_EXERCISE SET_
(A) For each statement, say yes or no on whether it agrees with the newsletter, and quote the words from the newsletter that decide it. (i) Cybereason is based in Boston. (ii) Cybereason named the companies affected by the campaign. (iii) The hacking group has targeted companies since at least 2018.
(B) Write out the stretch of the newsletter from "Happy Tuesday, and" through "New Shepard tomorrow.", switching "Tuesday" to "Wednesday".

_SOURCE TEXT_
--------------------------------------------------
10/12/21 Payload Newsletter

To: Payload Subscribers

October 12, 2021

Happy Tuesday, and welcome to the first edition of our daily newsletter! We have plenty on tap this week, but the first order of business is wishing bon voyage to Capt. James T. Kirk William Shatner, Chris Boshuizen, Audrey Powers, and Glen de Vries on New Shepard tomorrow.

Today’s newsletter:
⚔️ Op. Ghostshell
🤝 Varda, SpaceX


Operation Ghostshell

ICYMI: An Iranian hacking group has targeted a global array of aerospace and telecom companies since at least 2018, according to research published by Cybereason last week. 

  • The Boston cybersecurity firm refers to the previously unidentified cyber group as “MalKamak.” MalKamak’s espionage campaign was dubbed “Operation Ghostshell.”
  • Cybereason, which discovered the group earlier this year, didn’t name the companies affected. But Ghostshell compromised at least 10 firms and affected “dozens of others,” Bloomberg reported.
--------------------------------------------------
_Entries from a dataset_
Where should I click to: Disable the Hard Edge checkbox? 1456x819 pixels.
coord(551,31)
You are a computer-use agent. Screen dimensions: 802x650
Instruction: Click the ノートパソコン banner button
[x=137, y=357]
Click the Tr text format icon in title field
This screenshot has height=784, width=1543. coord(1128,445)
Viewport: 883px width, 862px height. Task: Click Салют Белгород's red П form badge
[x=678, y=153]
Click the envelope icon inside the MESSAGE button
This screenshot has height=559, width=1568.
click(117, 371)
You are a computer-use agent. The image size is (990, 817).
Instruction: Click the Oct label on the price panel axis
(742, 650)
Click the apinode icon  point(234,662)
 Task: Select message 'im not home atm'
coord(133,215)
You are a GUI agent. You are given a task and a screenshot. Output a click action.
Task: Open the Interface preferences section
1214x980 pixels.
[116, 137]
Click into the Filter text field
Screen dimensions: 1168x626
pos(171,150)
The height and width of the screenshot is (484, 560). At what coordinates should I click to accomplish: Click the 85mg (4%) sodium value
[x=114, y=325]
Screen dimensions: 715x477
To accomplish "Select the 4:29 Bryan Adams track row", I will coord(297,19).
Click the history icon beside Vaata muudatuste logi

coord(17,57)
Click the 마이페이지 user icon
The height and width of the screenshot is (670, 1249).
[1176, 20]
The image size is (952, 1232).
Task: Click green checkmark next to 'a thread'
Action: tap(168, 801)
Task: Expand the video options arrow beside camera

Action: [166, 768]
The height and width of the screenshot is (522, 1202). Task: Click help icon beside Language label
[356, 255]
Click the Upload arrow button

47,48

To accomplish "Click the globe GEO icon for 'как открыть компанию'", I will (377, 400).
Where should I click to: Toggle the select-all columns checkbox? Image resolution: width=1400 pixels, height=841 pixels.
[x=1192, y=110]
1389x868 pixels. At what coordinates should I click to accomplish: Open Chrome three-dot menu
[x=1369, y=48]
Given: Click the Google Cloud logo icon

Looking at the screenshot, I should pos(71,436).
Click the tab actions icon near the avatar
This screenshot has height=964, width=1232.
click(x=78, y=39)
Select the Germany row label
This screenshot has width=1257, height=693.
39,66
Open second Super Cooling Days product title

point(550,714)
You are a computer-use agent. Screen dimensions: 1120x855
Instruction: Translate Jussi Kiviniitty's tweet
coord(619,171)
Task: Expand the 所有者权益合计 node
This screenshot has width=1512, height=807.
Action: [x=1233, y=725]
--------------------------------------------------
_RESULTS OF THE EXERCISE_
(A)
(i) Yes: "The Boston cybersecurity firm refers to the previously unidentified cyber group as “MalKamak.”"
(ii) No: "Cybereason, which discovered the group earlier this year, didn’t name the companies affected."
(iii) Yes: "An Iranian hacking group has targeted a global array of aerospace and telecom companies since at least 2018"

(B)
Happy Wednesday, and welcome to the first edition of our daily newsletter! We have plenty on tap this week, but the first order of business is wishing bon voyage to Capt. James T. Kirk William Shatner, Chris Boshuizen, Audrey Powers, and Glen de Vries on New Shepard tomorrow.